* _Work to complete_: Could you print every record below exactly as written?

* _Dataset entries_:
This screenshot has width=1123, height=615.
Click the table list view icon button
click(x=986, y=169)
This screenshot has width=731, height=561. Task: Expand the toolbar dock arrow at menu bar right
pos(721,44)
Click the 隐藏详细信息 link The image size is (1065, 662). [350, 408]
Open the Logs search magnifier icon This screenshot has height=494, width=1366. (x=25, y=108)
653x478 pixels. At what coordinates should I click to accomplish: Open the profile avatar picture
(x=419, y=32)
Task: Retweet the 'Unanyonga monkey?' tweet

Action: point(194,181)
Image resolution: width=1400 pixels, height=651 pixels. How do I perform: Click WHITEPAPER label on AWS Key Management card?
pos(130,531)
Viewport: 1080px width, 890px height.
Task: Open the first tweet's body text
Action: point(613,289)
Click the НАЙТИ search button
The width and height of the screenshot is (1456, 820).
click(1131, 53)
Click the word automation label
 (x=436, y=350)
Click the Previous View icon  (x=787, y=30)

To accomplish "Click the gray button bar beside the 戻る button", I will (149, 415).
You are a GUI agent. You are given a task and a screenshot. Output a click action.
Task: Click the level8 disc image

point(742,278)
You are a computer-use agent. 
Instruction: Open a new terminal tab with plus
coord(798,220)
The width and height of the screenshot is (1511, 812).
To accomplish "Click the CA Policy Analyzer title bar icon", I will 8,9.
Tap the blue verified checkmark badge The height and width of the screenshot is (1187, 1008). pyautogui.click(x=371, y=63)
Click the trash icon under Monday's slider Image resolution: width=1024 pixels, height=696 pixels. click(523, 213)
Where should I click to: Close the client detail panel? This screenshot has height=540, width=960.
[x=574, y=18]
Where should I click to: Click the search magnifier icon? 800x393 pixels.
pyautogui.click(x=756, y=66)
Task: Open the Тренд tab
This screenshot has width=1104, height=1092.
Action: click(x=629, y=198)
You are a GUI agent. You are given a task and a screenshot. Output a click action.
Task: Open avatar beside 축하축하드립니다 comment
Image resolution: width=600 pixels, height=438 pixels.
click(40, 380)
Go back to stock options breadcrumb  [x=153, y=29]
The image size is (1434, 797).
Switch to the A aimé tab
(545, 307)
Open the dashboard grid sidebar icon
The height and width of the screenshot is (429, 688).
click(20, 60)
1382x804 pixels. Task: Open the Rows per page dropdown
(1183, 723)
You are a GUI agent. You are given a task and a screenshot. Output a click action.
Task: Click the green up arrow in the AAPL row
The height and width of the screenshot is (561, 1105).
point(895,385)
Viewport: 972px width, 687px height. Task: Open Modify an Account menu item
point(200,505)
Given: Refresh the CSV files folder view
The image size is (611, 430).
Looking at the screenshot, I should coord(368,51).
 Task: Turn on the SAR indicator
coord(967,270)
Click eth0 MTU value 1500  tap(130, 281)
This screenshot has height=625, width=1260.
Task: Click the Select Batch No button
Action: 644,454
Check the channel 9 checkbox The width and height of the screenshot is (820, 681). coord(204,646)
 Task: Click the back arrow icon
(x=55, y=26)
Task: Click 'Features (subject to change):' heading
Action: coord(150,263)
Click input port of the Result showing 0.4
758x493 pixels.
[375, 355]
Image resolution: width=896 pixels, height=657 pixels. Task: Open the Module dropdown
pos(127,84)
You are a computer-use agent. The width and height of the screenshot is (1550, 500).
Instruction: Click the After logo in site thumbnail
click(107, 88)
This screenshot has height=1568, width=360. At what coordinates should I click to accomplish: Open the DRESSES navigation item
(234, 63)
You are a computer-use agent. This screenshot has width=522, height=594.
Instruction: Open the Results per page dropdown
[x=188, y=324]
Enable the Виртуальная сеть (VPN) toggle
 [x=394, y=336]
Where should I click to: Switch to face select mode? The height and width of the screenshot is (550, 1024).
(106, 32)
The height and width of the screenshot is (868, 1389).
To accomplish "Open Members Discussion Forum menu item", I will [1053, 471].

* _Problem solution_:
This screenshot has width=1123, height=615.
Click the table list view icon button
click(x=986, y=169)
This screenshot has width=731, height=561. Task: Expand the toolbar dock arrow at menu bar right
pos(721,44)
Click the 隐藏详细信息 link The image size is (1065, 662). [350, 408]
Open the Logs search magnifier icon This screenshot has height=494, width=1366. (x=25, y=108)
653x478 pixels. At what coordinates should I click to accomplish: Open the profile avatar picture
(x=419, y=32)
Task: Retweet the 'Unanyonga monkey?' tweet

Action: point(194,181)
Image resolution: width=1400 pixels, height=651 pixels. How do I perform: Click WHITEPAPER label on AWS Key Management card?
pos(130,531)
Viewport: 1080px width, 890px height.
Task: Open the first tweet's body text
Action: point(613,289)
Click the НАЙТИ search button
The width and height of the screenshot is (1456, 820).
click(1131, 53)
Click the word automation label
 (x=436, y=350)
Click the Previous View icon  (x=787, y=30)

To accomplish "Click the gray button bar beside the 戻る button", I will (149, 415).
You are a GUI agent. You are given a task and a screenshot. Output a click action.
Task: Click the level8 disc image

point(742,278)
You are a computer-use agent. 
Instruction: Open a new terminal tab with plus
coord(798,220)
The width and height of the screenshot is (1511, 812).
To accomplish "Click the CA Policy Analyzer title bar icon", I will 8,9.
Tap the blue verified checkmark badge The height and width of the screenshot is (1187, 1008). pyautogui.click(x=371, y=63)
Click the trash icon under Monday's slider Image resolution: width=1024 pixels, height=696 pixels. click(523, 213)
Where should I click to: Close the client detail panel? This screenshot has height=540, width=960.
[x=574, y=18]
Where should I click to: Click the search magnifier icon? 800x393 pixels.
pyautogui.click(x=756, y=66)
Task: Open the Тренд tab
This screenshot has width=1104, height=1092.
Action: click(x=629, y=198)
You are a GUI agent. You are given a task and a screenshot. Output a click action.
Task: Open avatar beside 축하축하드립니다 comment
Image resolution: width=600 pixels, height=438 pixels.
click(40, 380)
Go back to stock options breadcrumb  [x=153, y=29]
The image size is (1434, 797).
Switch to the A aimé tab
(545, 307)
Open the dashboard grid sidebar icon
The height and width of the screenshot is (429, 688).
click(20, 60)
1382x804 pixels. Task: Open the Rows per page dropdown
(1183, 723)
You are a GUI agent. You are given a task and a screenshot. Output a click action.
Task: Click the green up arrow in the AAPL row
The height and width of the screenshot is (561, 1105).
point(895,385)
Viewport: 972px width, 687px height. Task: Open Modify an Account menu item
point(200,505)
Given: Refresh the CSV files folder view
The image size is (611, 430).
Looking at the screenshot, I should coord(368,51).
 Task: Turn on the SAR indicator
coord(967,270)
Click eth0 MTU value 1500  tap(130, 281)
This screenshot has height=625, width=1260.
Task: Click the Select Batch No button
Action: 644,454
Check the channel 9 checkbox The width and height of the screenshot is (820, 681). coord(204,646)
 Task: Click the back arrow icon
(x=55, y=26)
Task: Click 'Features (subject to change):' heading
Action: coord(150,263)
Click input port of the Result showing 0.4
758x493 pixels.
[375, 355]
Image resolution: width=896 pixels, height=657 pixels. Task: Open the Module dropdown
pos(127,84)
You are a computer-use agent. The width and height of the screenshot is (1550, 500).
Instruction: Click the After logo in site thumbnail
click(107, 88)
This screenshot has height=1568, width=360. At what coordinates should I click to accomplish: Open the DRESSES navigation item
(234, 63)
You are a computer-use agent. This screenshot has width=522, height=594.
Instruction: Open the Results per page dropdown
[x=188, y=324]
Enable the Виртуальная сеть (VPN) toggle
 [x=394, y=336]
Where should I click to: Switch to face select mode? The height and width of the screenshot is (550, 1024).
(106, 32)
The height and width of the screenshot is (868, 1389).
To accomplish "Open Members Discussion Forum menu item", I will [1053, 471].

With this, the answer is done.